Les conversations reprises à Dar-Es-Salam (Tanzanie) en août, poursuivies à Lusaka en Zambie ont, en effet, abouti le 6 septembre à la signature par MM. Soares, ministre des Affaires étrangères du Portugal, et Machel, représentant le FRELIMO, d’un accord prévoyant la mise en place d’un gouvernement de transition en attendant l’accession du Mozambique à l’indépendance courant 1975. À la suite de cet accord, des extrémistes blancs, appuyés de fractions noires, ont tenté d’instaurer à Lourenço Marques une situation insurrectionnelle en s’emparant de la Radio.

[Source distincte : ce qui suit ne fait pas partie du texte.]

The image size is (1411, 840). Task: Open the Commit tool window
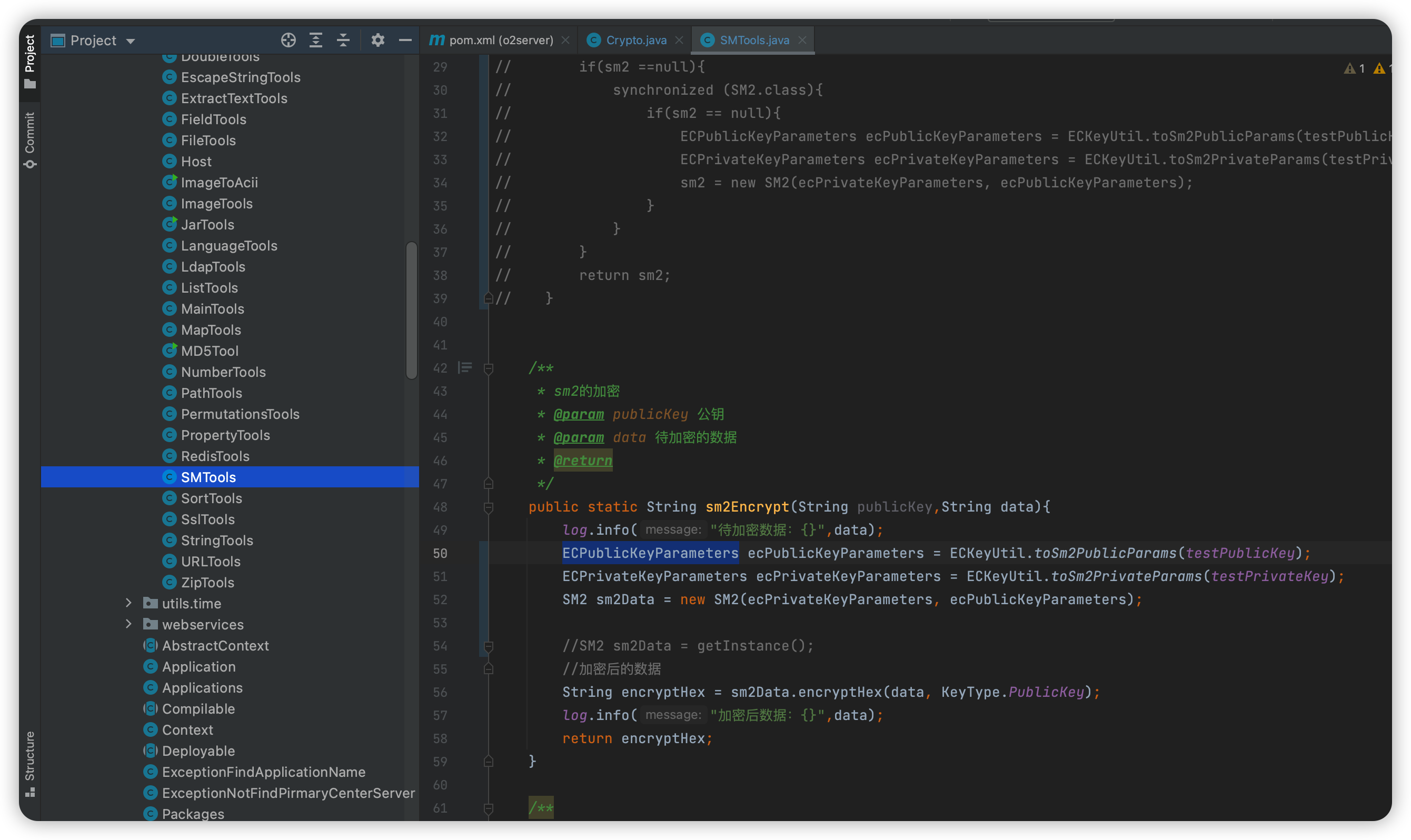(x=30, y=139)
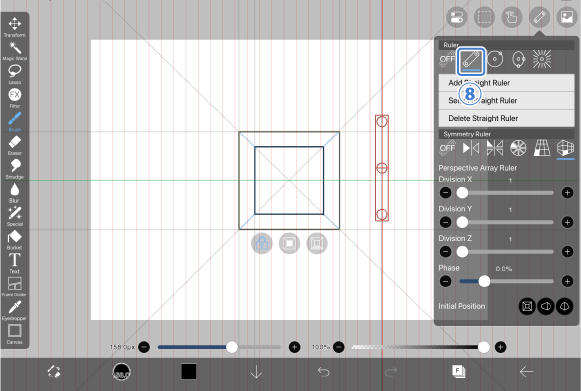Select the Bucket fill tool
This screenshot has height=391, width=581.
click(14, 239)
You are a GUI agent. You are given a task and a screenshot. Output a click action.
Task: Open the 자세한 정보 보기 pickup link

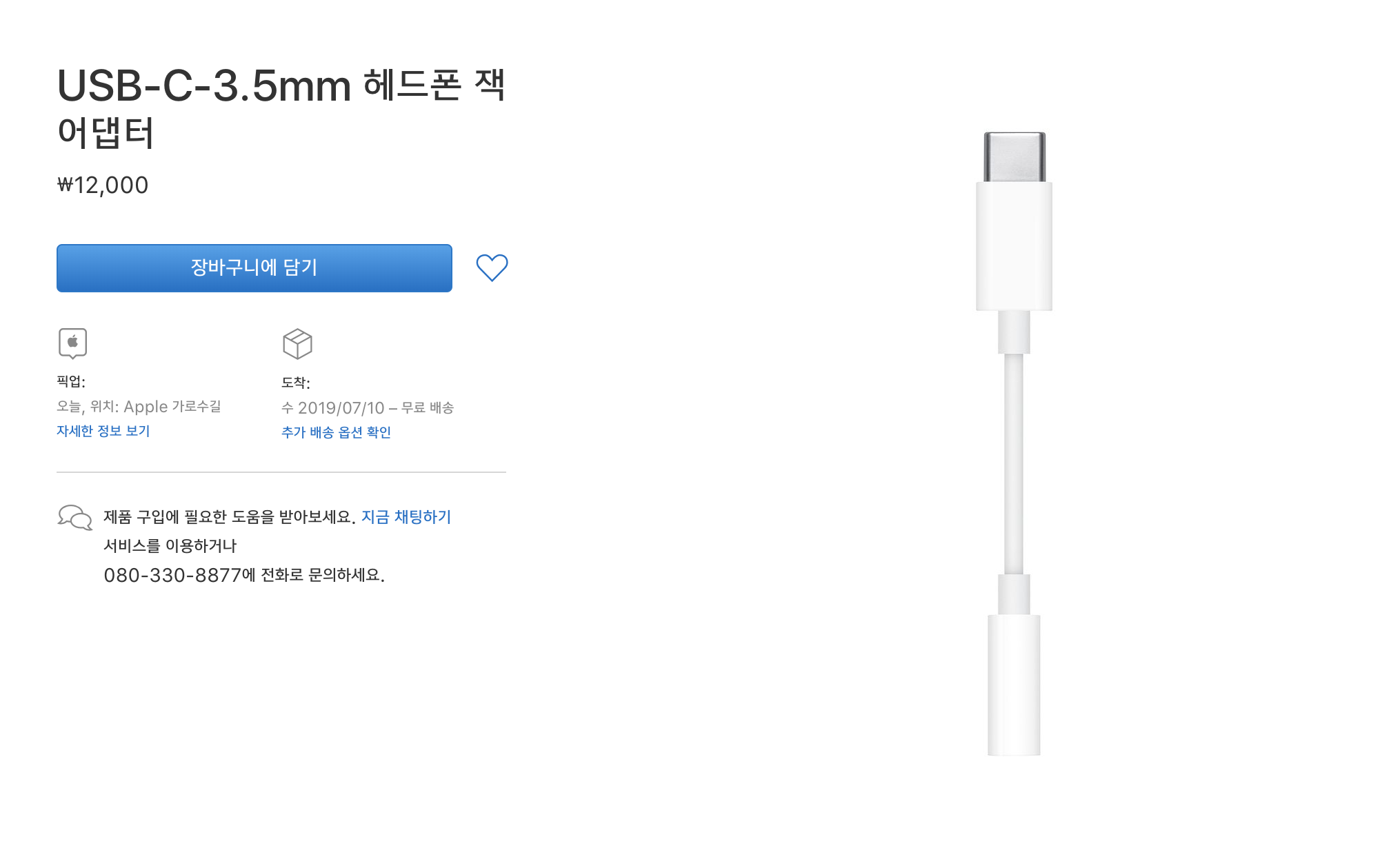point(103,431)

La tentative a fait long feu mais ces désordres se sont soldés par quelques dizaines de morts, principalement noirs. En dépit du retour au calme, le gouvernement portugais n’est pas encore sorti de la passe difficile. Pris entre deux récifs, la remise en ordre de l’économie et la décolonisation, il ne peut guère, pour l’instant, s’offrir le luxe d’un régime démocratique, du moins tel que nous le concevons en Occident. L’armée est appelée à jouer encore longtemps les rôles d’incitateur et de modérateur, contradiction qui ne peut être utilement résolue que par le maintien de son unité.

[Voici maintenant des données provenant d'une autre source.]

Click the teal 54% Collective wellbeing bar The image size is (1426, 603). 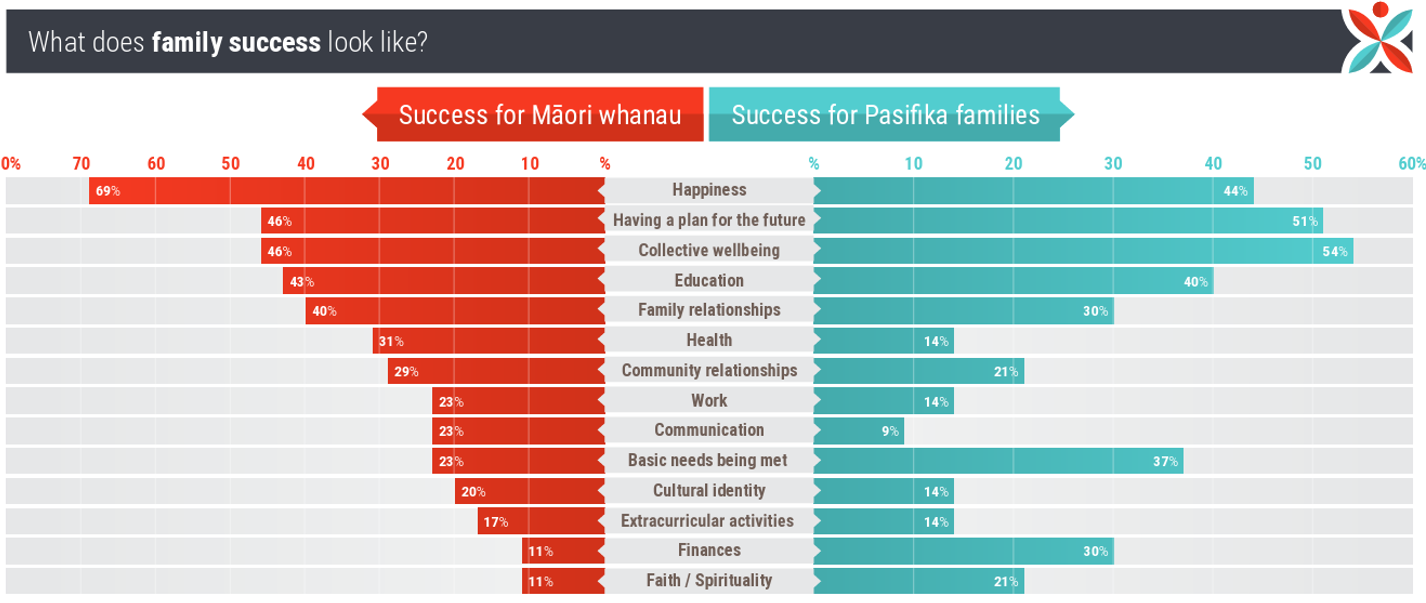pyautogui.click(x=1082, y=250)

L’Éthiopie, la démocratie et le multiracisme
L’évolution que connaît actuellement l’Éthiopie présente des analogies avec celle du Portugal parce que le rôle que l’armée est appelée à jouer dans les deux cas s’exerce de la même façon. On y retrouve la même dualité entre les officiers supérieurs, parmi lesquels nombreux sont ceux qui conservent des liens avec les tenants du régime féodal, et les jeunes officiers qui, regroupés, organisés, veulent être le moteur de la révolution. D’ailleurs, les structures des deux empires ne sont pas, toutes proportions gardées, sans ressemblances. Le Portugal est un pays à certains égards sous-développé dont l’économie reste très dépendante de possessions d’outre-mer qu’il a cherché à assimiler : le pouvoir était tenu, dans l’ensemble lusitanien, par les mêmes groupes d’intérêts et la décolonisation ne pouvait se concevoir sans une révolution à Lisbonne. De même, il peut y avoir tension en Éthiopie d’une part entre les Amharas et la féodalité amharique, d’autre part entre les peuples colonisés par les Amharas et la race dominante. La différence provient surtout de ce que, l’empire éthiopien étant rassemblé autour de sa « métropole » et isolé dans le monde musulman, les Coptes, qui le dominent, craignent pour la survivance de leurs particularismes religieux et culturel s’ils en perdaient la direction. C’est la principale raison pour laquelle le comité des jeunes officiers a hésité longtemps à s’en prendre directement à la personne de l’empereur, le mythe impérial permettant de maintenir, dans une certaine mesure, et pendant une période transitoire au moins, l’unité de l’État.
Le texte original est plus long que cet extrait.